Self-healing polymers have a wide range of uses, from paints to impact resistant coatings for mobile devices. Now researchers from the universities of Reading and Oxford have developed an adhesive and elastic polymer that repairs itself at body temperature, which could find use in biomedicine.
‘If we cut ourselves we have to apply a plaster and after a period of time, that plaster starts to fail, its stickiness wears off, it gets damaged – you have to pull that plaster off a damaged part of skin, which is a very painful process,’ explains Reading’s Wayne Hayes, who led the team. ‘One of the key targets for our research was to develop materials that could automatically heal when damaged. In particular, we were interested in materials that could heal at 37°C – body temperature – to maintain protective barriers.’

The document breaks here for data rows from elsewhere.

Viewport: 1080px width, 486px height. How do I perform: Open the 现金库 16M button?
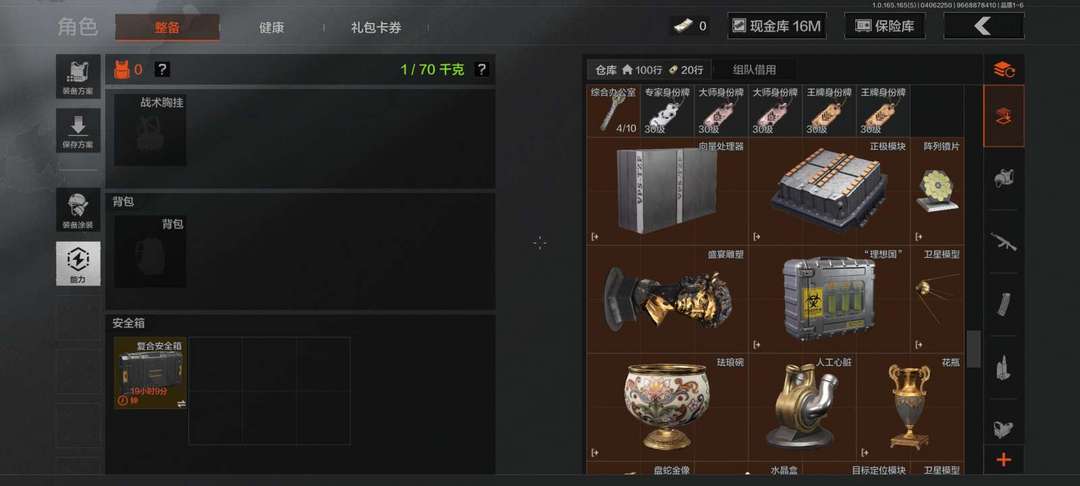click(x=776, y=26)
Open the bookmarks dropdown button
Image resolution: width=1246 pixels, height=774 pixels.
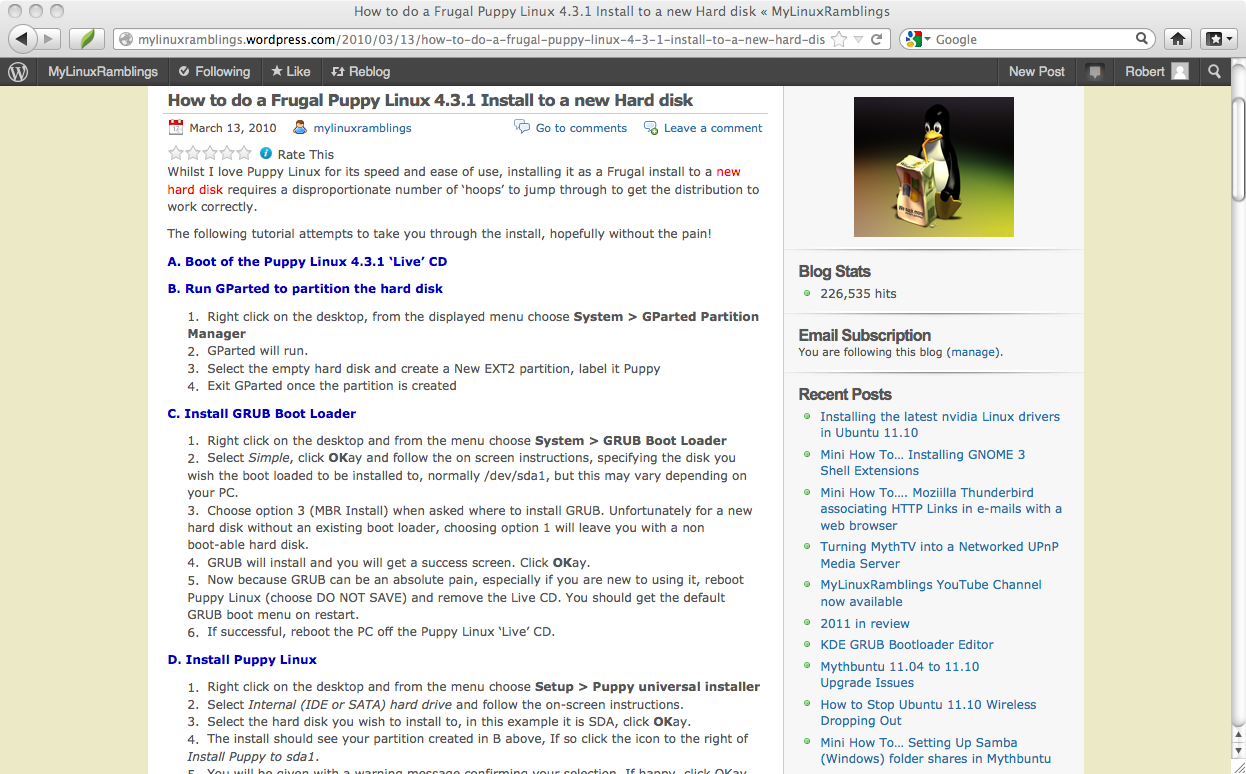[1218, 39]
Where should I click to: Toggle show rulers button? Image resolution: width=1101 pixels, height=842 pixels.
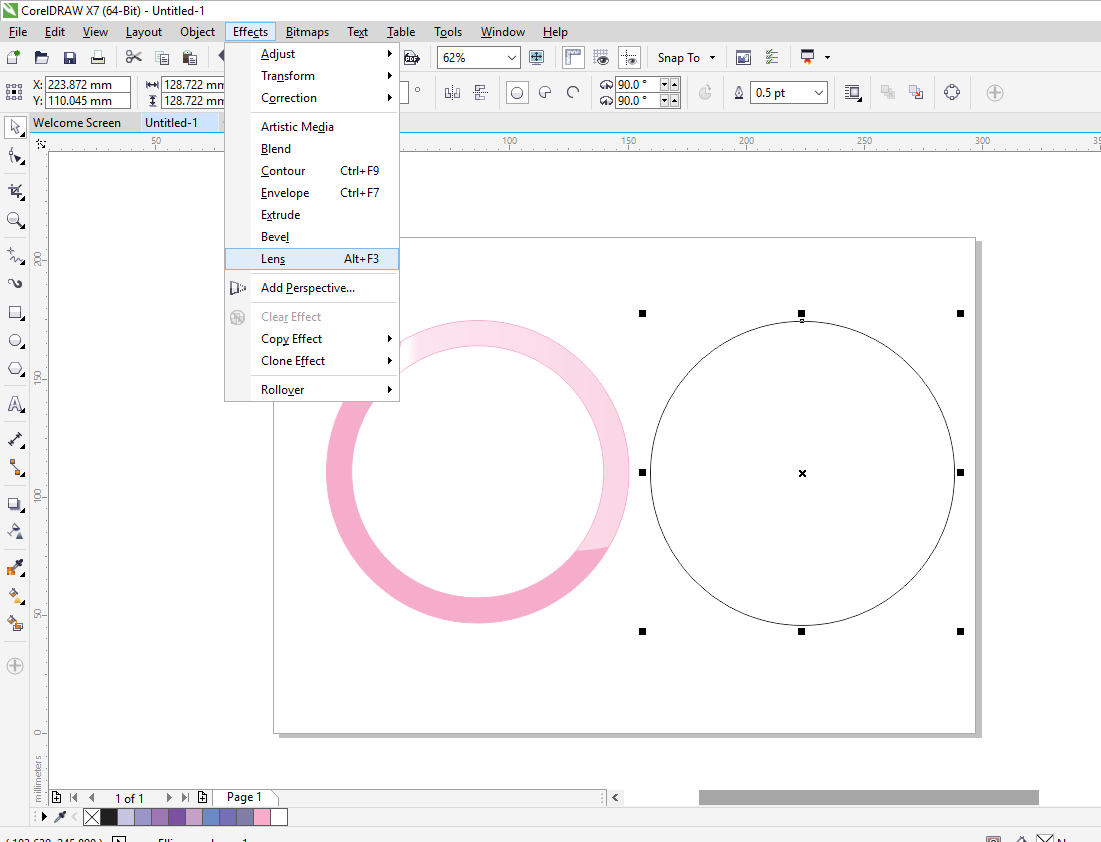[x=573, y=58]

When cut with a razor, strips of the polyurethane material flow back together as its supramolecular network has been disrupted, lowering viscosity at the affected area. Samples of the material are stable under simulated physiological conditions and initial testing on human skin cells suggests it would be safe for medical use. The polymer also retains its self-healing ability while adhering to pig skin.
At higher temperatures the polymer’s supramolecular network dissociates. ‘By an appropriate trigger, in this case heat, you can remove the polymer very easily by getting the network to break apart into its low molecular weight components which flow like a fluid.’ explains Hayes, ‘So there’s potential for developing reversible scaffolds for regenerative medicines.’
Bert Meijer, an expert on materials chemistry and supramolecular systems based at Eindhoven University of Technology in the Netherlands, describes the research as beautiful and finds the mild conditions required for self-repair particularly impressive: ‘It is remarkable how at body temperature the self-healing is performed rather quickly, while the structural integrity is maintained and thus the mechanical properties conserved.’